Temporal Webhook Retry Policy: Unlimited Retries by Default

What is your webhook handler's retry policy right now?

Most teams answer that question by describing their provider's policy. Stripe retries failed deliveries over 72 hours with an exponential schedule — about 6 times total. Shopify retries up to 19 times over 48 hours. GitHub sends three attempts. Those numbers describe what happens when the webhook cannot reach your endpoint at all.

They say nothing about what happens after your handler receives the payload and crashes.

Your application received the request. It returned 200. The provider's delivery is logged as successful. And then — inside your handler — the database write failed. The downstream API call timed out. The message queue rejected the publish. The provider does not know and does not care. From the outside, the delivery succeeded. From the inside, the processing failed silently.

That second failure mode — post-receipt processing failure — is what Temporal's retry policy addresses. And it addresses it with a default that should make most framework authors pause: unlimited retries, exponential backoff, until you configure it down.

Temporal's Retry Policy, Precisely

Temporal's default of unlimited retries is a design statement: failure is expected, retries should be automatic. The Temporal documentation covers the full retry configuration, and Temporal on GitHub shows the engineering behind the framework.

Temporal's activity retry policy has four primary knobs:

initialInterval — How long to wait before the first retry. Default: 1 second.

backoffCoefficient — The multiplier applied to the interval on each retry. Default: 2.0 (exponential doubling).

maximumInterval — The cap on the retry interval so it does not grow unboundedly. Default: 100x the initial interval (100 seconds at the defaults).

maximumAttempts — How many total attempts before the activity is considered failed. Default: 0, which means unlimited.

The design philosophy encoded in these defaults: transient failures should be retried indefinitely. If your database is down, Temporal will keep retrying — 1s, 2s, 4s, 8s, 16s, up to 100s, then 100s on each subsequent attempt — until the database comes back up and the activity succeeds. Your workflow continues. Your application code does not handle this. The framework does.

● **Information shown**:
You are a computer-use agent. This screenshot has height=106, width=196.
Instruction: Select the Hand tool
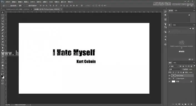[x=3, y=65]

● **Goals**:
• a. Based on the Temporal retry article, answer yes or no to each statement and quote the words that decide it: (i) GitHub sends five attempts; (ii) Temporal's default backoffCoefficient is 2.0; (iii) Temporal's default maximumAttempts is 10.
• b. Translate this sentence from the Temporal retry article into Spanish: "Those numbers describe what happens when the webhook cannot reach your endpoint at all."
• c. Carry the Temporal retry article forward with the next few paragraphs, picking up right after "The framework does."

● **Set of answers**:
• a.
(i) No: "GitHub sends three attempts."
(ii) Yes: "Default: 2.0 (exponential doubling)."
(iii) No: "Default: 0, which means unlimited."

• b. Esas cifras describen lo que sucede cuando el webhook no puede llegar a tu endpoint en absoluto.

• c.
// Explicit retry policy — but these are already the defaults
const activities = wf.proxyActivities<typeof myActivities>({
  retry: {
    initialInterval: '1s',
    backoffCoefficient: 2,
    maximumInterval: '100s',
    maximumAttempts: 0, // unlimited — the default
    nonRetryableErrorTypes: ['BusinessLogicError', 'ValidationError'],
  },
  scheduleToCloseTimeout: '30m',
});

// Non-retryable errors are thrown with a specific type
export async function parseWebhookPayload(raw: unknown) {
  try {
    return webhookSchema.parse(raw);
  } catch (err) {
    // Schema validation failures should not be retried
    throw ApplicationFailure.create({
      type: 'ValidationError',
      message: `Invalid payload: ${err.message}`,
      nonRetryable: true,
    });
  }
}

The nonRetryableErrorTypes list is important. You do not want unlimited retries on a malformed payload — the payload will be malformed on attempt 1 and attempt 1,000. Business logic failures, validation errors, and explicit application rejections should be marked non-retryable. Everything else — network timeouts, temporary database unavailability, downstream service 503s — gets retried.

The distinction between workflow-level retries and activity-level retries matters. Activities are the units of work that get retried individually. A workflow can have its own retry policy, but typically you rely on activity retries — each step in the workflow can fail and retry independently without re-running the steps that already succeeded.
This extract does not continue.